**TO DO**
An exact copy, beginning at the line containing "Where should I" and ending at the final line of the records that follow, is the answer; it has no pictures and no other text.

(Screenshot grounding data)
________________________________________
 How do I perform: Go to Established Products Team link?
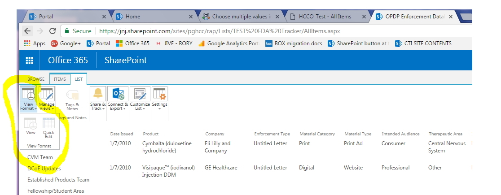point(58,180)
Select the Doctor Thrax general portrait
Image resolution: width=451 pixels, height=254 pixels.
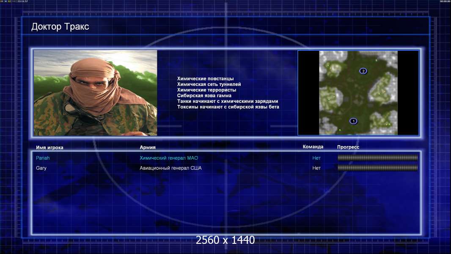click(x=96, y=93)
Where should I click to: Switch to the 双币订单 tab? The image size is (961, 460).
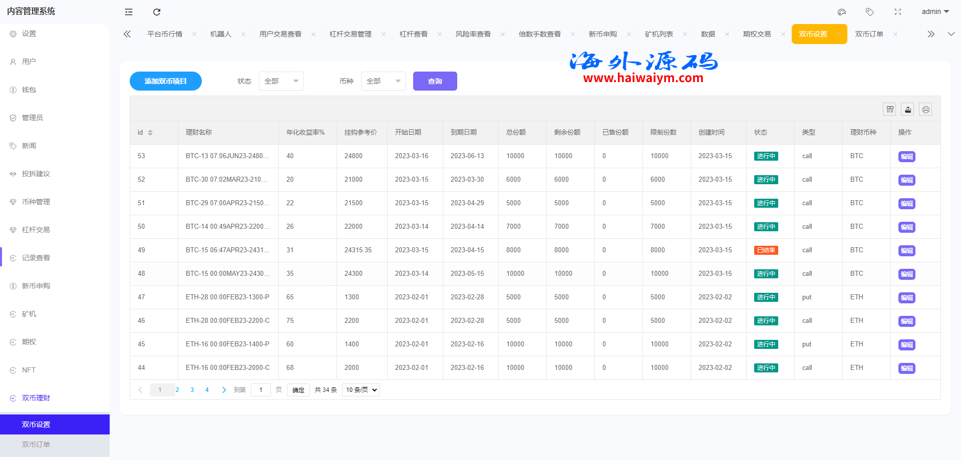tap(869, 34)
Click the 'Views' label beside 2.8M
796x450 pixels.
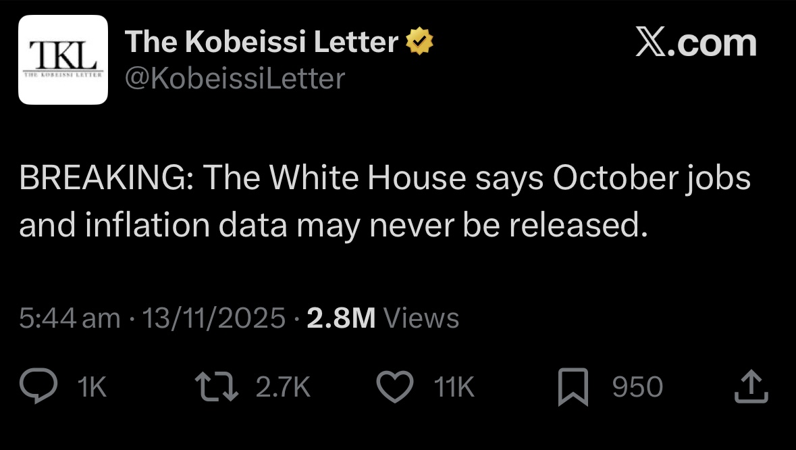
________________________________________
**COMPLETED TASK**
Where should I click to: Switch to the 双币订单 tab? The image size is (961, 460).
tap(869, 34)
Click the 'Views' label beside 2.8M
796x450 pixels.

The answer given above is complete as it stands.